◆ Tugas 1 ◆
Tulis ulang seluruh bagian artikel tentang harga beras, mulai dari "Tak Akan Ditarik, Pengusaha" sampai "secara ultimum remedium.". Ganti "ultimum remedium" dengan "upaya terakhir".
◆ Tugas 2 ◆
Terjemahkan kalimat "Namun pelaku usaha diminta menurunkan harga untuk menyesuaikan dengan mutu beras yang ada." dari artikel tentang harga beras ke dalam bahasa Inggris.
◆ Tugas 3 ◆
Menurut artikel tentang harga beras, apakah pernyataan berikut sesuai? Jawab ya atau tidak untuk tiap pernyataan, lalu kutip persis kata-kata artikel yang menentukannya.
(a) Beras yang tidak sesuai mutunya akan ditarik dari pasaran.
(b) Beberapa ritel sudah menurunkan harga sekitar Rp 1.000 untuk kemasan 5 kilogram.
(c) Arief Prasetyo Adi memberi keterangan di Kementerian Koordinator Bidang Pangan, Jakarta.

◆ Teks pilihan ◆
Tak Akan Ditarik, Pengusaha Diminta Sesuaikan Harga Dengan Mutu Beras

Beras premium. (Foto: Dok)
EmitenNews.com - Mencuatnya temuan beras premium yang tidak sesuai dengan label dan kelas mutunya dalam peredaran di pasaran oleh Satuan Tugas (Satgas) Pangan Polri, patut menjadi evaluasi untuk pembenahan ekosistem perberasan nasional. Kendati begitu, Satgas Pangan Polri menyatakan akan bertindak secara ultimum remedium.
Ini dilakukan demi menjaga ketersediaan beras di pasaran, sehingga tidak perlu ada penarikan stok yang terlanjur salur. Namun pelaku usaha diminta menurunkan harga untuk menyesuaikan dengan mutu beras yang ada.
"Tidak ada beras yang ditarik, hanya harganya cukup disesuaikan dengan kualitas yang ada di dalam kemasannya. Kalau broken-nya di antara 15 sampai 25 persen, misalnya 20 persen, harganya in between Rp 12.500 sampai Rp 14.900 (khusus Zona 1)," terang Kepala Badan Pangan Nasional/National Food Agency (NFA) Arief Prasetyo Adi di Kementerian Koordinator Bidang Pangan, Jakarta pada Jumat (25/7/2025).
"Beberapa ritel sudah menurunkan sekitar Rp 1.000 (kemasan 5 kilogram). Nanti yang belum, kita suruh turunkan juga. Jadi supaya sesuai dengan isi dan labelnya. Saya juga sudah berkomunikasi dengan para pelaku ritel, saya sampaikan harganya harus diturunkan sesuai dengan mutu beras yang ada," ungkap Arief.

◆ Baris data ◆
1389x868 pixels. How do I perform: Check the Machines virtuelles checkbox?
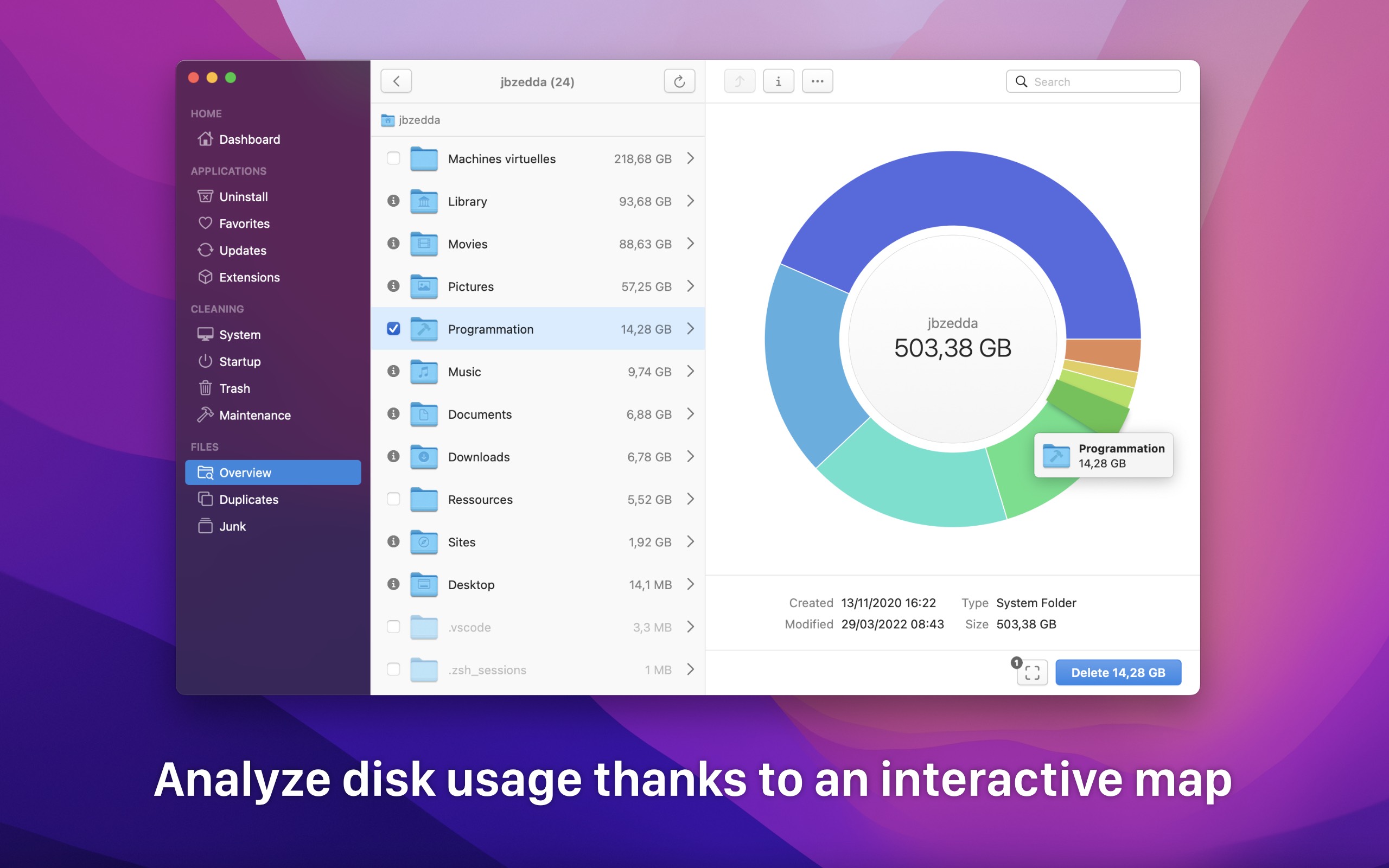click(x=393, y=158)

--

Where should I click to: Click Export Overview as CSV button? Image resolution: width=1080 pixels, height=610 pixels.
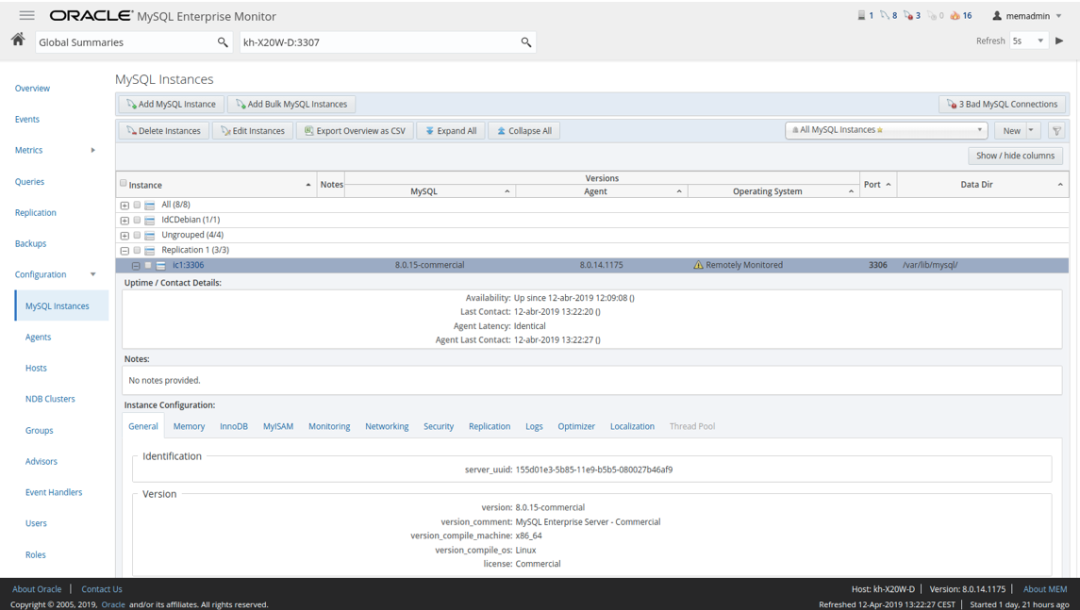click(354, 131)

◆ Jawaban 1 ◆
Tak Akan Ditarik, Pengusaha Diminta Sesuaikan Harga Dengan Mutu Beras

Beras premium. (Foto: Dok)
EmitenNews.com - Mencuatnya temuan beras premium yang tidak sesuai dengan label dan kelas mutunya dalam peredaran di pasaran oleh Satuan Tugas (Satgas) Pangan Polri, patut menjadi evaluasi untuk pembenahan ekosistem perberasan nasional. Kendati begitu, Satgas Pangan Polri menyatakan akan bertindak secara upaya terakhir.

◆ Jawaban 2 ◆
However, business operators are asked to lower prices to match the quality of the existing rice.

◆ Jawaban 3 ◆
(a) Tidak: "Tidak ada beras yang ditarik, hanya harganya cukup disesuaikan dengan kualitas yang ada di dalam kemasannya."
(b) Ya: "Beberapa ritel sudah menurunkan sekitar Rp 1.000 (kemasan 5 kilogram)."
(c) Ya: "di Kementerian Koordinator Bidang Pangan, Jakarta pada Jumat (25/7/2025)"